En tout état de cause, dans ce jeu de faux-fuyant, chacun des deux protagonistes tentera inévitablement d'être là où on ne l'attend pas ; obliger l'autre à sortir du bois pour le prendre de revers. C'est indéniablement le sens du sommet social de Janvier qui veut effectivement fonctionner comme un piège ! A l'inverse, on remarquera que Hollande, feignant de prendre de la hauteur présidentielle, n'annonce aucune mesure concrète et laisse déclarer dans son entourage que son programme de mesures ne sera dévoilé que progressivement, laissant dès lors peu le flan à l'attaque hormis celle d'être creux, vide ! 3 En même temps il illustre la nécessaire répartition des tâches entre un président dessinant des perspectives et un gouvernement les traduisant en actes, au même titre que ceci redistribue les tâches entre le candidat et son parti. On remarquera, à ce titre, que le terme socialiste n'est même pas employé.

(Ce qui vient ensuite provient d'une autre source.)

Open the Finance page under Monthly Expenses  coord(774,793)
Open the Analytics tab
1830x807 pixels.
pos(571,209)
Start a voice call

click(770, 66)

Finalement comme dans n'importe quel conflit mimétique, les deux protagonistes se ressemblent furieusement de vouloir le même : le candidat contrefait le président ; le président cache mal le candidat.

Et sur le fond ?


1) le texte se trouve ici

on lira aussi l'article accompagnant cette publication ainsi que l'édito de Demorand

2) le commentaire du Monde

3) le commentaire du Figaro

4)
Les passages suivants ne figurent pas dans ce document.